Everywhere. The trick is to train your mind to wander at will (but not if you're operating heavy machinery, please!). When you see someone scuttling down the sidewalk, half-blown by the winter gale, do you think: Brrr! It's cold out. I'm going home to have some hot chocolate..?

Or does your mind begin creating reasons why that man, dressed all in sinister black, hand over his face as if to shield his identity is out in this disgusting weather? Why is he out when it's so nasty outside? Who did he just meet? Or is he on his way to pick up a payment for his last "job"? What was that job? Who did he kill? Why is he looking at me that way!

Whew! See. You can escalate anything you see until it begins to scare the life out of you. Then use those fiction writing ideas in a book and pay it forward to your readers (by scaring the life from them). They'll thank your creativity.
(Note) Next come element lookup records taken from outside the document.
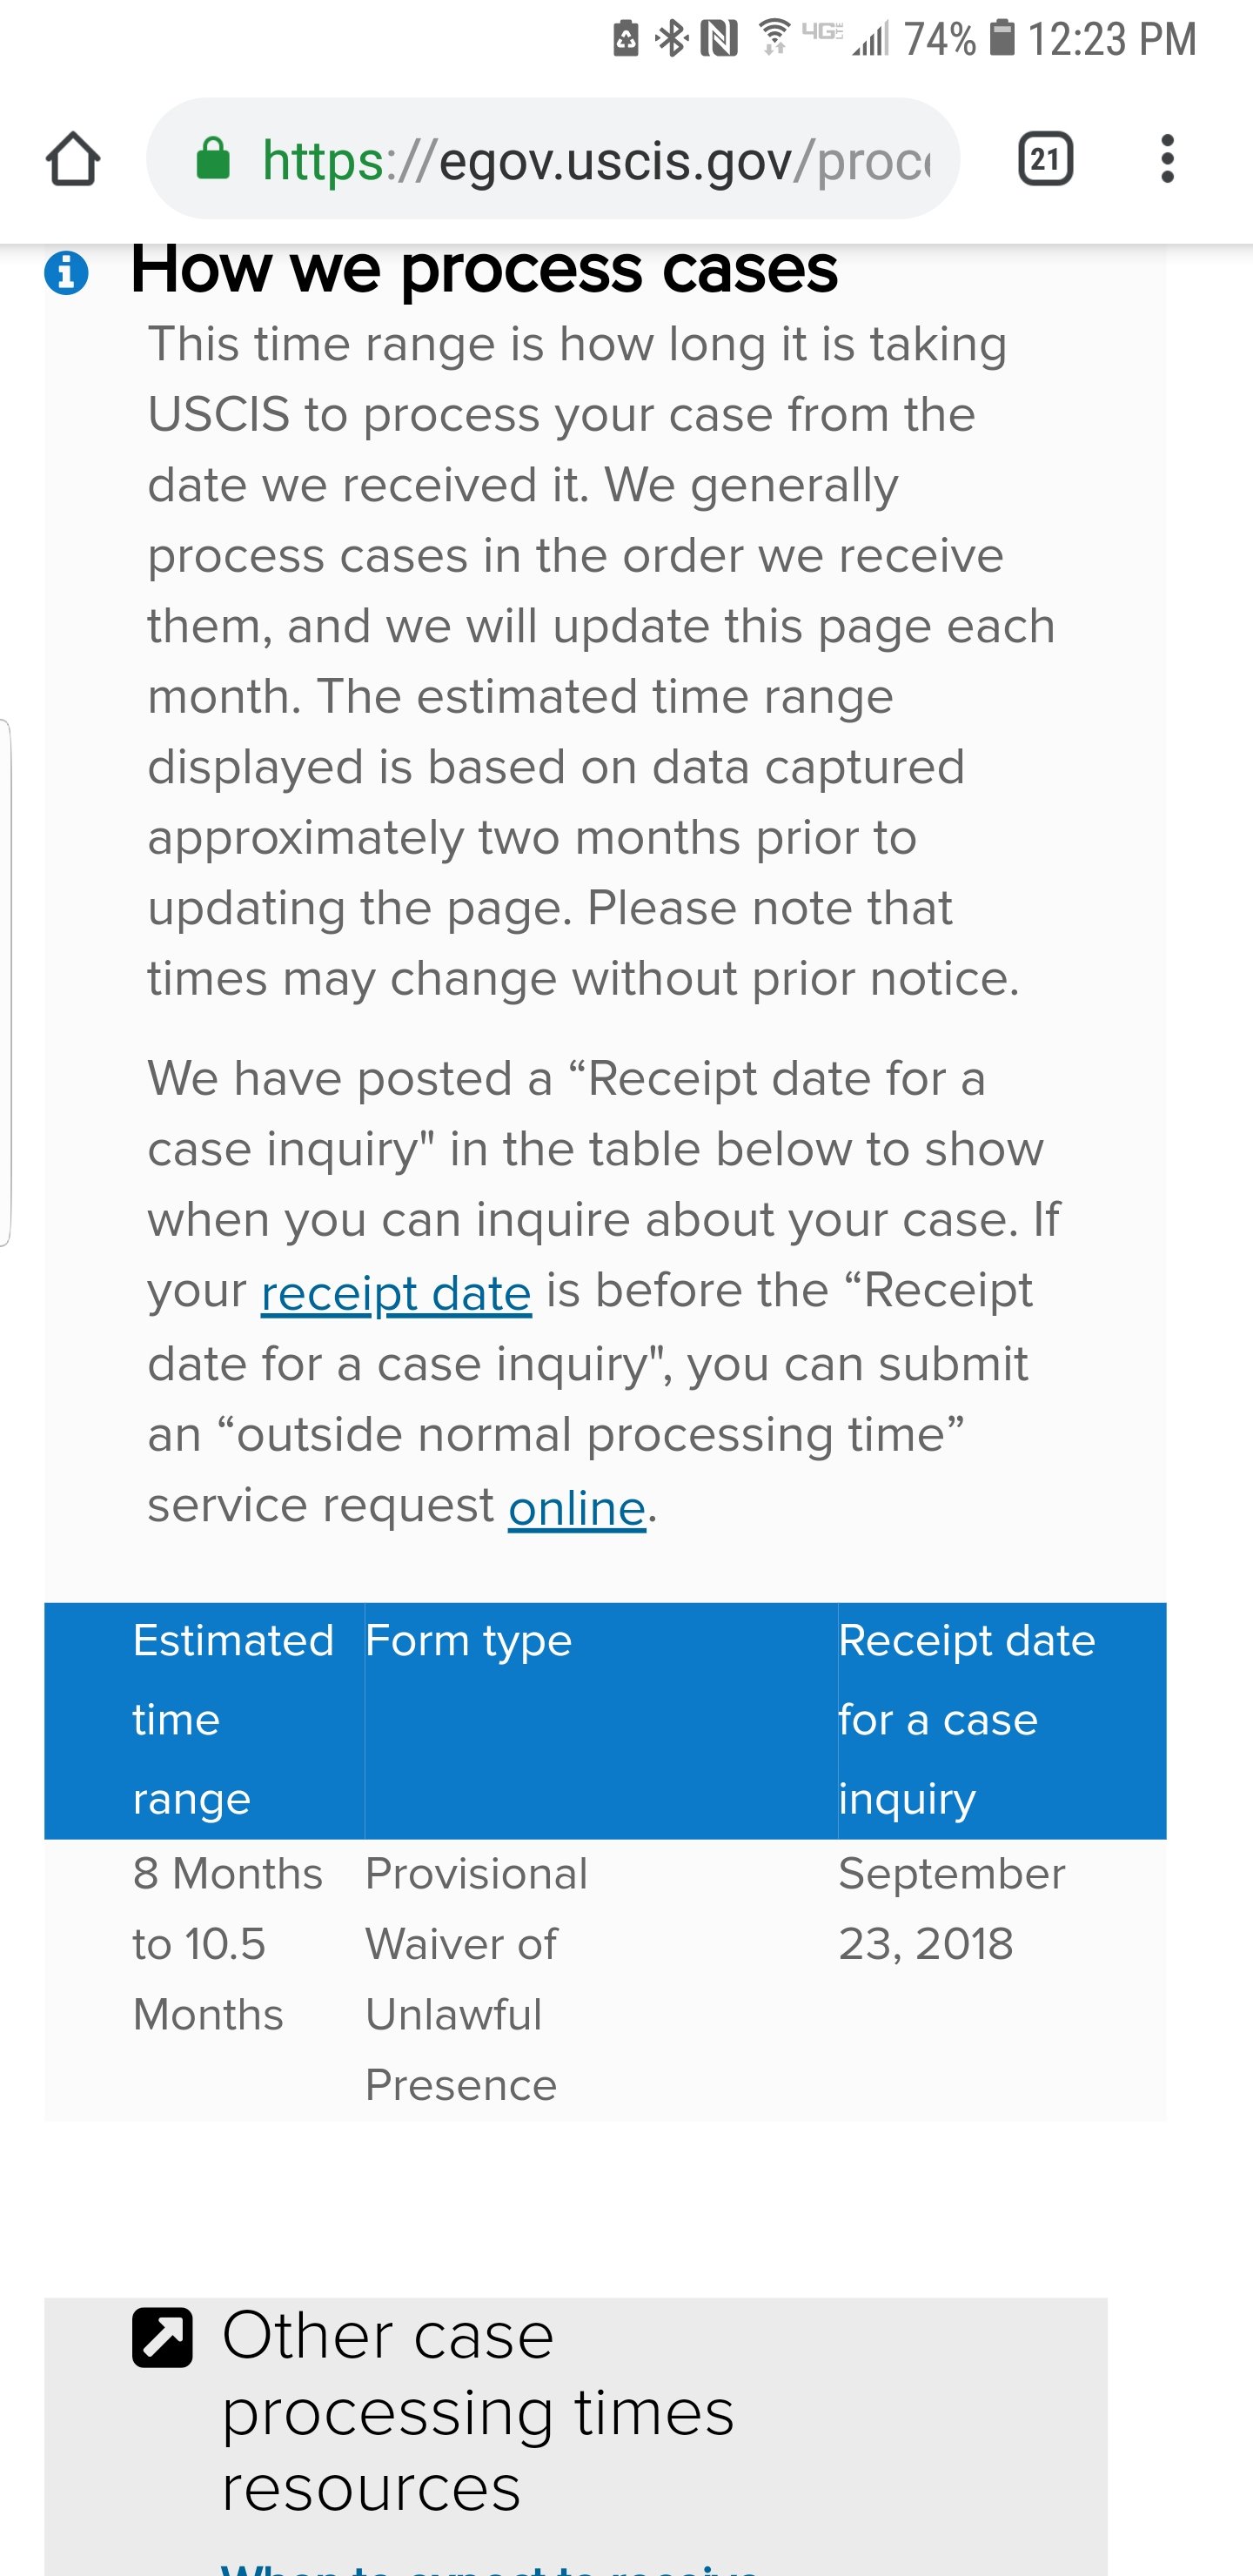Open the "online" service request link
The width and height of the screenshot is (1253, 2576).
tap(577, 1507)
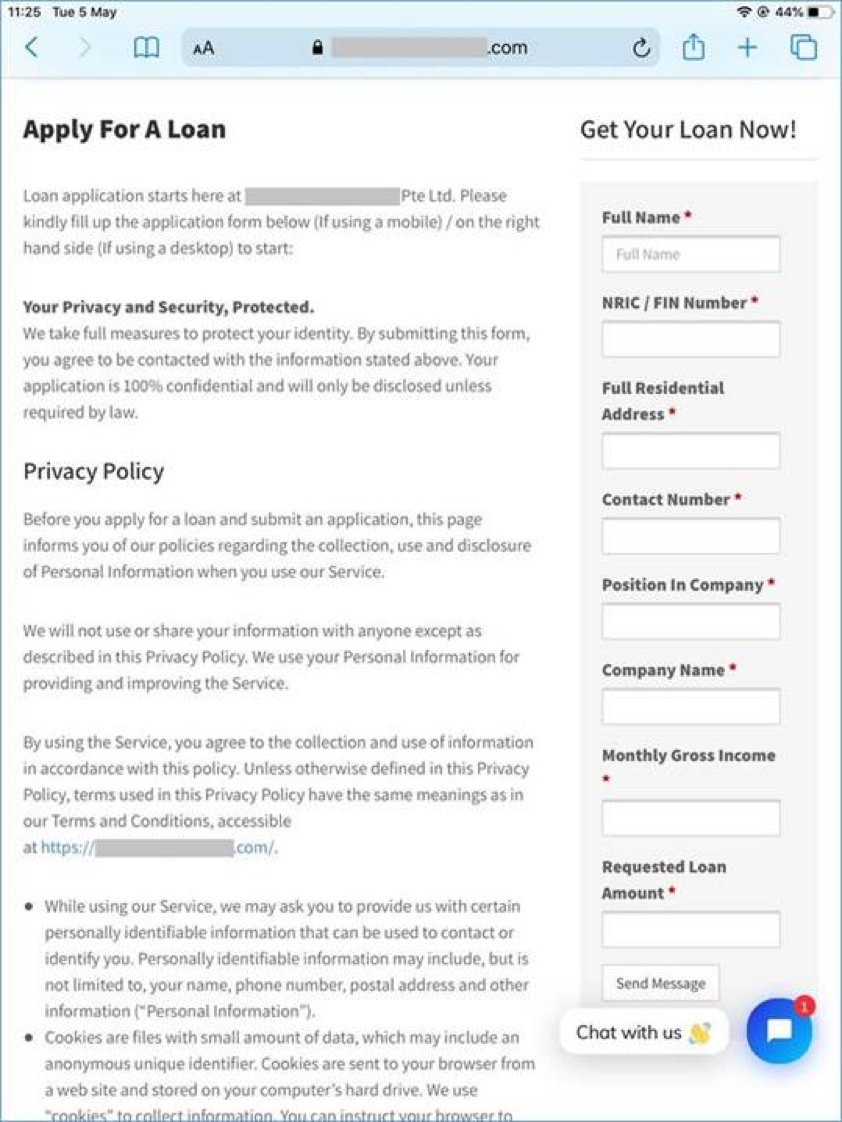842x1122 pixels.
Task: Click the forward navigation arrow
Action: (86, 47)

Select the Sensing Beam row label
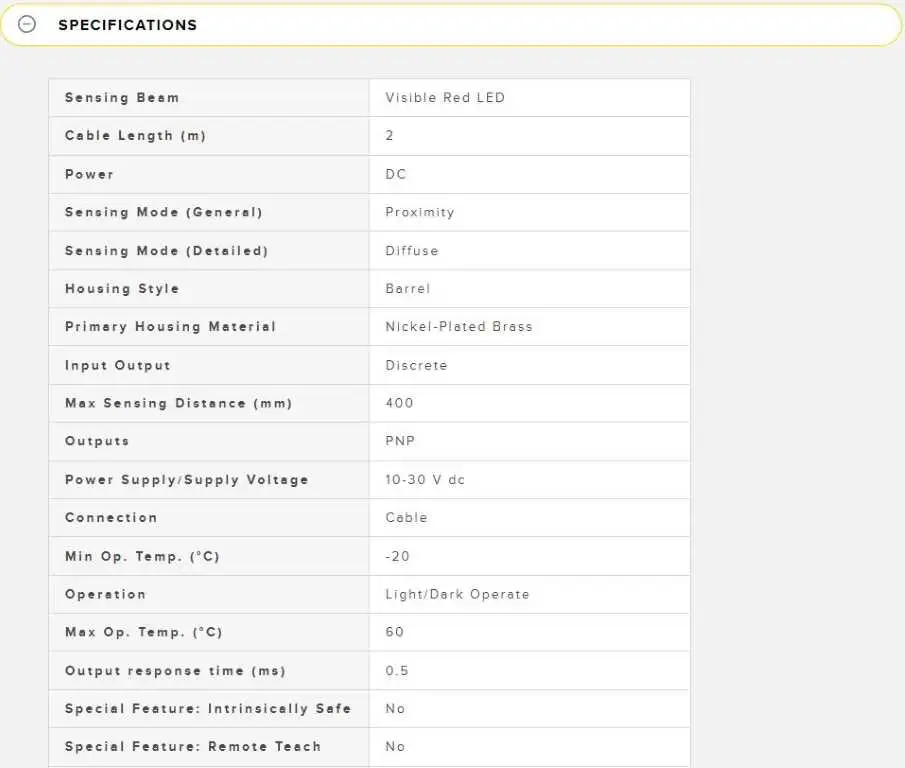[122, 98]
Something as simple as a trip to the grocery store can generate a wealth of ideas for writing fiction. Or standing in line at the post office. Or driving down the road on a sunny day. Just let your mind have its own way, and you'll be surprised at the things that pop into your head.


Reaping What You Sow... I Mean See

So, you're watching like a hawk for people acting suspiciously, or ridiculously, or romantically (depending on what fiction genres you want to write in). How do you use these ideas to create an entire novel?

Start by choosing one of your newfound ideas that creates the most interest in your mind. Don't worry about your readers (or your mom reading what you wrote). Choose the creative writing idea you most want to play with.

Then play. Literally. Take that one person or one incident that triggered your idea and expand it. Create a whole cast of characters for your man in black to be after. Decide why that silver Mercedes wouldn't stop following you for two hours yesterday. What did they want? Why did they stop every time you did? What if they're the CIA and think you know something important about... you get the gist.

Then start plotting. What starts the whole ball rolling? What is the conflict and who's involved in it? Who's going to win at the end? Stick with it (or put your mind to it when you're doing mundane tasks), and soon you'll have an entire book planned out. Then write!


Be Prompt-ed

Another great source of ideas is writing prompts . These can be found in magazines, on websites and in your own head. Fiction writing prompts are best, if you're learning how to write a novel. They're also most common.

Though I have seen a few sources of prompts aimed more at poetry and other forms of writing. So next time you need a great creative writing idea, see if you can find or invent a fiction writing prompt. Then run with it. Just don't trip over reality in the meantime.


Don't Lose Your Mind, Or Your Ideas

Over the course of my life, I've probably had nearly a million ideas (or more) for stories and novels. Many of them are long gone. Even some of the gems, I'm sure.

So how do you keep from losing that great creative writing idea (and your mind full of ideas), once you've hatched it?

Write it down. Now. As I've said on other pages, keep a notebook with you everywhere (though it better be waterproof, and the ink waterproof too, if you're going to have ideas in the shower all the time). Because ideas will come to you at the least opportune moments.

Hands full of dirty diaper. Boss giving you your review. Spouse in an unusually amorous mood.

Give yourself permission to hold that thought long enough to get it down once the diaper's disposed of, the boss is done praising you, the spouse is snoring peacefully.

I say to give yourself permission, because many times, I've lost the idea before my hands were free to pick up the pen. Generally out of guilt for a wandering mind at an inappropriate time. Once I tried telling myself it was fine, I could jot it in one minute, I began to remember things long enough to record them.

Then, I go a step further. Since I tend to lose notebooks (and napkins I've jotted things on...) I collect all the ideas for the week into one spot and type them into my laptop in my "Ideas File". Before I lose that notebook or that scrap of paper towel I wrote the last idea on. I never lose my laptop!

So go ahead. Dream up a wildly creative writing idea. Or twenty. Then give one a spin and you're on your way to writing your next novel.